Debt Doubles the Cost of Infrastructure
|June 17, 2014||Posted by Staff under Editorials|
This 2014 excerpt of Web of Debt, Jun 1, by Ellen Brown.
A general rule for government bonds is that they double the cost of projects, once interest has been paid. The San Francisco Bay Bridge earthquake retrofit was originally slated to cost $6.3 billion, but that was just for salaries and physical materials. With interest and fees, the cost to taxpayers and toll-payers will be over $12 billion.
And those heavy charges pale in comparison to the financing of “capital appreciation bonds.” The borrower pays only the principal for the first few years. But interest continues to compound; and after several decades, it can amount to ten times principal or more. Folsom Cordova used capital appreciation bonds to finance $514,000. The sticker price after interest and fees will be $9.1 million.
California needs $700 billion in infrastructure over the next decade, and the state doesn’t have that sort of money in its general fund. Where will the money come from?
North Dakota uses its Bank of North Dakota to generate credit. The BND partners with local banks rather than competing with them. North Dakota has the most local banks per capita of any state. Every year since the 2008 banking crisis, it has reported a return on investment of between 17 percent and 26 percent. North Dakota is the only state to escape the credit crisis, boasting a budget surplus every year since 2008.
California’s population is more than 50 times that of North Dakota. California has over $200 billion stashed in a variety of funds identified in its 2012 Comprehensive Annual Financial Report (CAFR), including $58 billion managed by the Treasurer in a Pooled Money Investment Account earning a meager 0.264% annually. California also has over $400 billion in its pension funds (CalPERS and CalSTRS).
This money is earmarked for specific purposes and cannot be spent on the state budget, but it can be invested. It could be invested in a state-owned bank, and deposited in the bank as interest-bearing certificates of deposit, which the bank could lend. The interest would return to the state.

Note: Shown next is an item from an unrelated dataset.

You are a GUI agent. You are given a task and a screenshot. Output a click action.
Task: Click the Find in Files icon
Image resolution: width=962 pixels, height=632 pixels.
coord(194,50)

By doing its own financing in-house, the state can massively expand its infrastructure without imposing massive debts on future generations.
Ed. Notes: While public bankers might charge a lower interest, that rate could also be lowered by law, as old laws against usury used to. And however much the rate, the interest could be returned to the state not just by owning the bank that does the lending but also by taxing interest rather than exempting it as is now the case.

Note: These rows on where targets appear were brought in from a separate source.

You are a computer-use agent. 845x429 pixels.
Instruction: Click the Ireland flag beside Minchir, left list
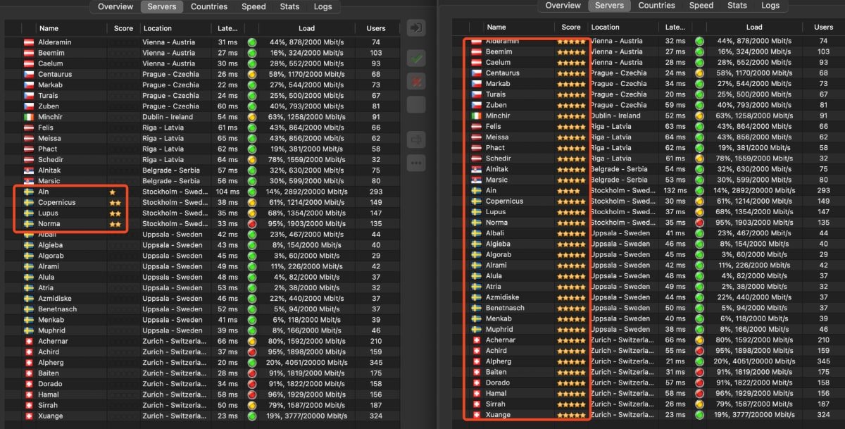29,117
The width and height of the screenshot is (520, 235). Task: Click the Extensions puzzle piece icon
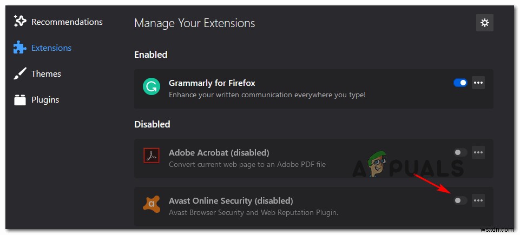click(x=20, y=48)
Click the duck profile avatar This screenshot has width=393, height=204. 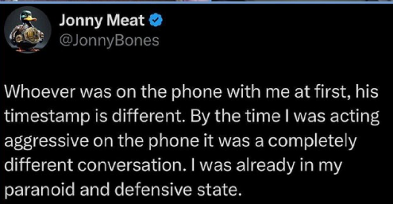point(29,30)
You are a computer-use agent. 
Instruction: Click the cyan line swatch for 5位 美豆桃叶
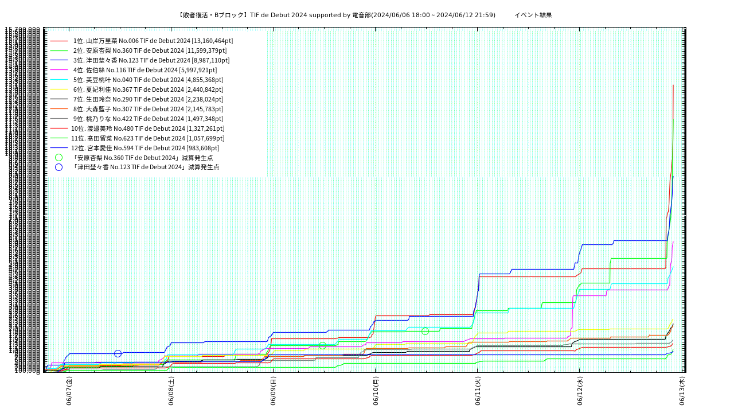(x=58, y=80)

Bigger picture, some of that interest paid by governments goes to seniors, retired government workers, and others who own the bonds and need the income. If they lose that income, from where will they get replacement income?

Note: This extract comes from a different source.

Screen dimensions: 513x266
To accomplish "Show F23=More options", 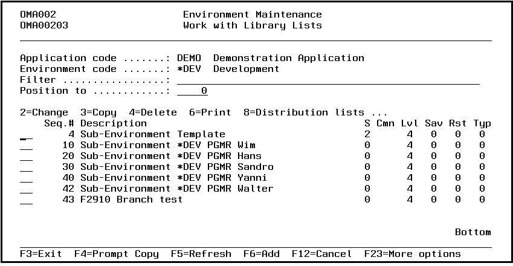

Bonds could play a vital role in eliminating wasteful public spending. What if bonds had to be paid back only from any resultant rise in land value near the new infrastructure? If the proposed project looked like a bad idea, nobody would buy its geo-bonds, and white elephants like bridges to nowhere would not get built; only truly useful infrastructure would get built.
Often one of the biggest costs in new infrastructure is buying up the land. However, if the local government is recovering land value, then land price is nil. The project would only have to pay for any buildings on the land.
Establishing a public bank, or empowering the public treasury with banking functions, is not a bad idea but it might not be a necessary idea either, once the public recovers its own location value that its presence creates.